PROBLEM DETAILS: Going down the data below, set down exactly the line with "Image resolution: width=1366, height=994." and each line after it through the line with "โปรโมชั่น (591, 252)"; no other lines.

##### DATA FOR PROCESSING #####

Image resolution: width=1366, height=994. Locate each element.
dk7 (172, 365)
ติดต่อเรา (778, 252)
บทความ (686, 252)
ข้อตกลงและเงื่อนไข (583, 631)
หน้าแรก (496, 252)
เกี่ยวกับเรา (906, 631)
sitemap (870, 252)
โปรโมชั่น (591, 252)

#####
##### DATA FOR PROCESSING #####

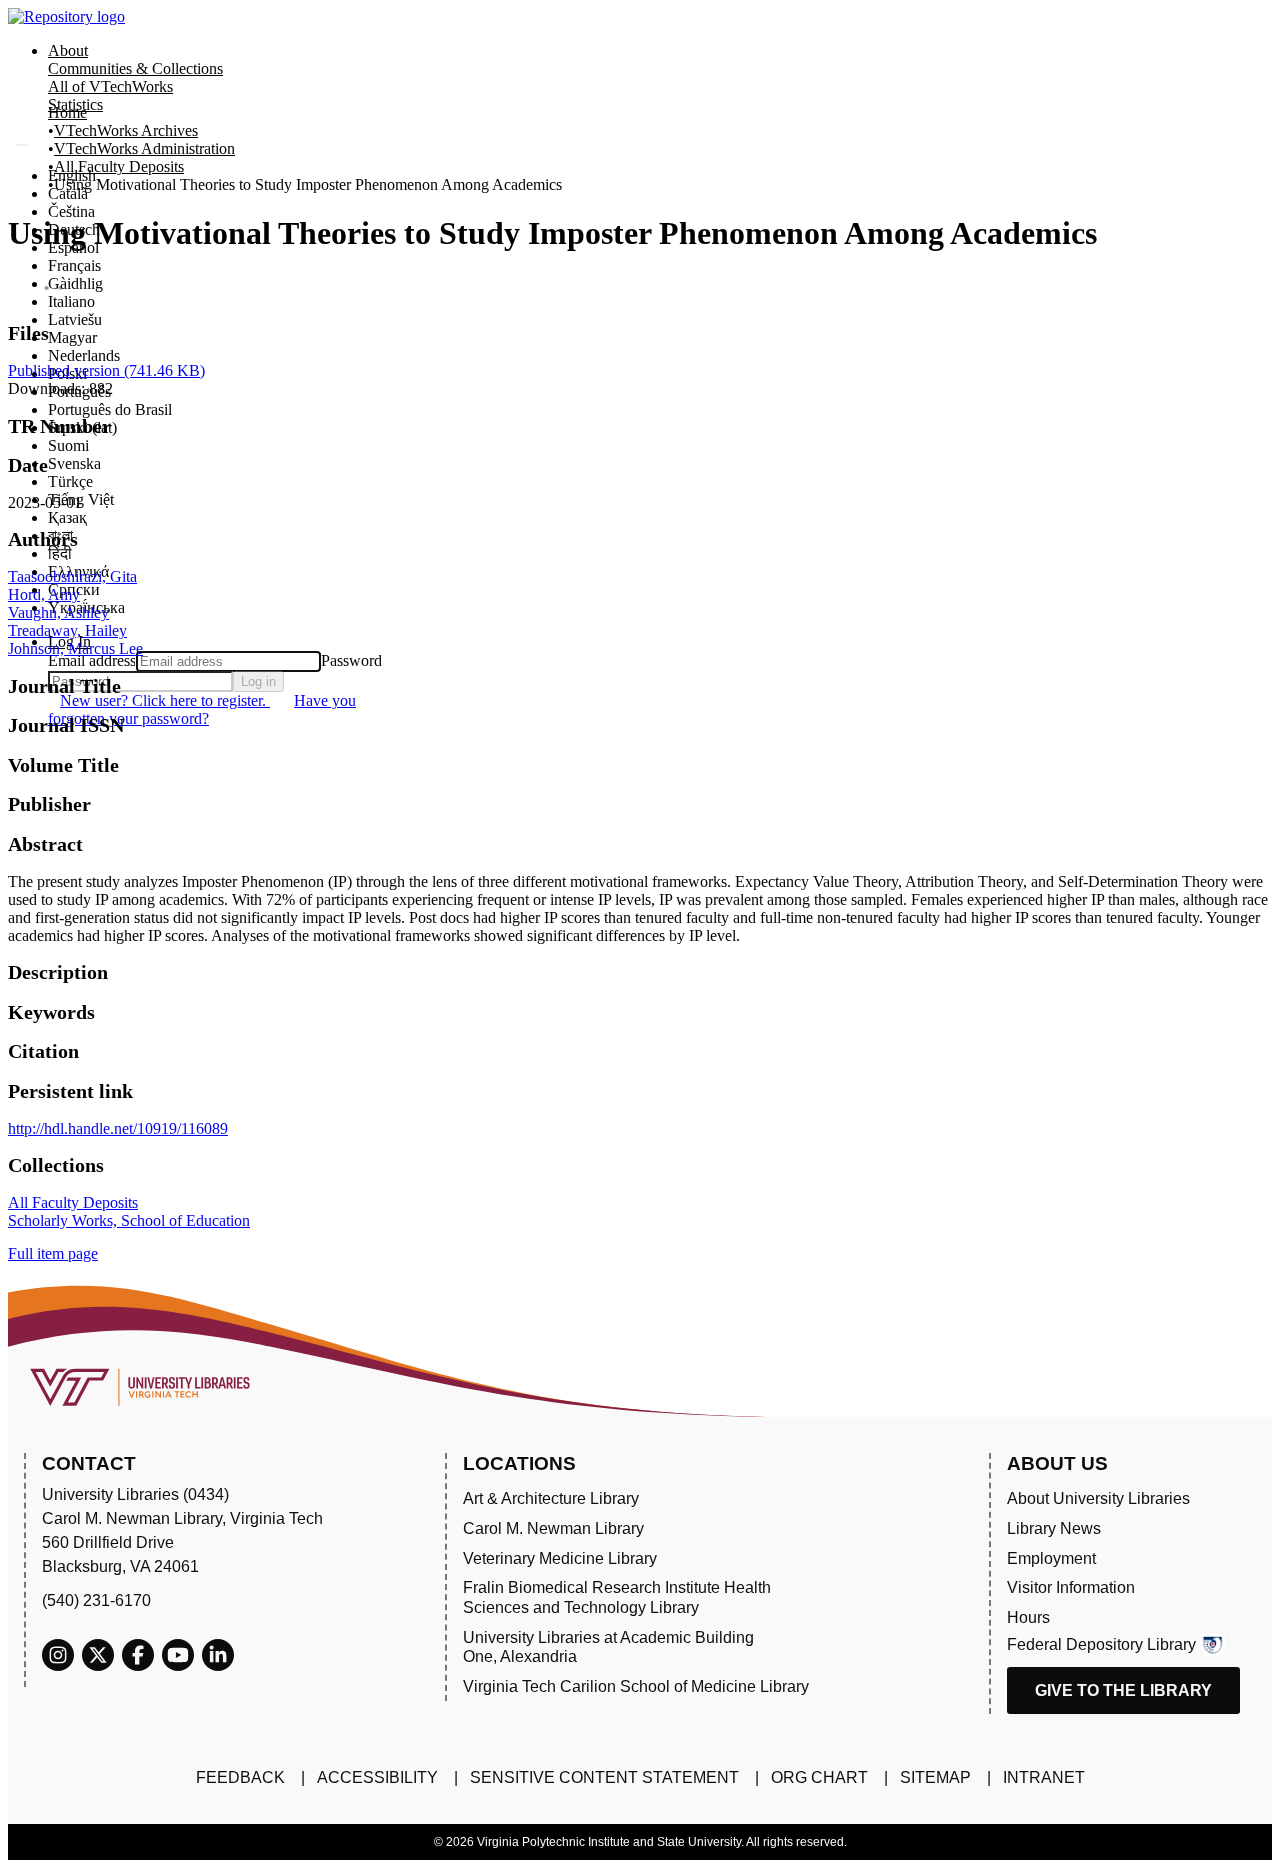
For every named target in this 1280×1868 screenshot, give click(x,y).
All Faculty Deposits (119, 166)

#####

TASK ANSWER:
Image resolution: width=1366, height=994. Locate each element.
dk7 (172, 365)
ติดต่อเรา (778, 252)
บทความ (686, 252)
ข้อตกลงและเงื่อนไข (583, 631)
หน้าแรก (496, 252)
เกี่ยวกับเรา (906, 631)
sitemap (870, 252)
โปรโมชั่น (591, 252)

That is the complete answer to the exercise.